Non-Gaussian Likelihoods for MLPs
ML
Author

Zeel B Patel

Published

September 16, 2023

# %pip install mapie
import os

os.environ["CUDA_VISIBLE_DEVICES"] = "3"

import numpy as np

import torch
import torch.nn as nn
import torch.distributions as dist

from tqdm import tqdm

from sklearn.calibration import calibration_curve
from sklearn.metrics import classification_report
import matplotlib.pyplot as plt
import seaborn as sns

from mapie.metrics import regression_coverage_score

device = torch.device("cuda" if torch.cuda.is_available() else "cpu")
torch.manual_seed(0)

N = 100
x = dist.Uniform(-1, 1).sample((N, 1)).sort(dim=0).values
x_test = torch.linspace(-1, 1, 2 * N).view(-1, 1).sort(dim=0).values
y = 3 * x**3 - 2 * x + 1
y_noisy = y + dist.Gamma(0.1, 0.3).sample((N, 1))

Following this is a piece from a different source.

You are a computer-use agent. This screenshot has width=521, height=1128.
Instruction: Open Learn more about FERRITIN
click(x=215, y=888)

plt.plot(x, y, label="true", color="C0")
plt.scatter(x, y_noisy, label="noisy data", color="C1")

plt.legend()
print("x.shape:", x.shape, "y.shape:", y.shape)
x.shape: torch.Size([100, 1]) y.shape: torch.Size([100, 1])

Define a Gaussian/Gamma MLP

class ProbabilisticMLP(nn.Module):
    def __init__(self, input_dim, feature_dims, type):
        super().__init__()
        self.input_dim = input_dim
        self.feature_dims = feature_dims
        self.type = type  # "gaussian" or "gamma"

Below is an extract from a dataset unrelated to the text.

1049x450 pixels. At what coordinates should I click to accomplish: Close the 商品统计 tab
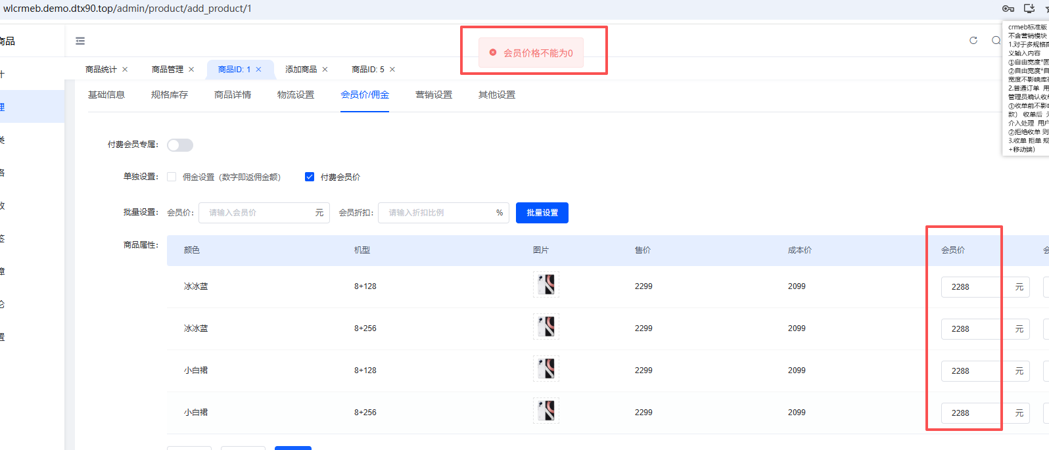click(x=125, y=70)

        self.layers = nn.ModuleList()
        self.layers.append(nn.Linear(input_dim, feature_dims[0]))
        for i in range(len(feature_dims) - 1):
            self.layers.append(nn.Linear(feature_dims[i], feature_dims[i + 1]))
        self.layers.append(nn.Linear(feature_dims[-1], 2))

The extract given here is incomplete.